レースの記事によると、沢田時が落車したのはなぜですか。

_元の文章_:
^^^^^^^^

トップを行く織田聖(弱虫ペダルサイクリングチーム)、追う沢田時(宇都宮ブリッツェン) photo:Makoto AYANO

レースは9周で行われることが決定した頃、急に崩れだした天候。2周めには吹雪となり、強い風も吹くように。織田とランデブーしていた沢田が下りコーナーの段差にホイールをとられ、落車。織田も足止めされるがすぐに復帰、一方で沢田はチェーン修復に手間取り、地面に打ちつけた身体が痛むのかジリジリ遅れだす。

落車した沢田時(宇都宮ブリッツェン)に織田聖(弱虫ペダルサイクリングチームが絡む photo:Makoto AYANO

沢田は柚木伸元(日本大学)と副島達海(大阪産業大学)に捉えられ、竹之内悠(slash Cinelli - Vision)との4人のパックに吸収される。シケインを華麗なバニホでクリアする柚木がリードしつつ、しかし沢田も時が経つにつれ回復を見せ再びリードを奪い返しに行く。

織田聖を追う4人の追走グループ photo:Makoto AYANO

沢田のハイペースは柚木のミスを誘い、差がついた。レースは残り3周で約半数の40人になるサバイバルな状況に。

^^^^^^^^

_渡された資料_:

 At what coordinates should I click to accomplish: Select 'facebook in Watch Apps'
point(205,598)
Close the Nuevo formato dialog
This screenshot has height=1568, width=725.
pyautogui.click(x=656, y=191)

^^^^^^^^

_問題の答え_:
下りコーナーの段差にホイールをとられたためです。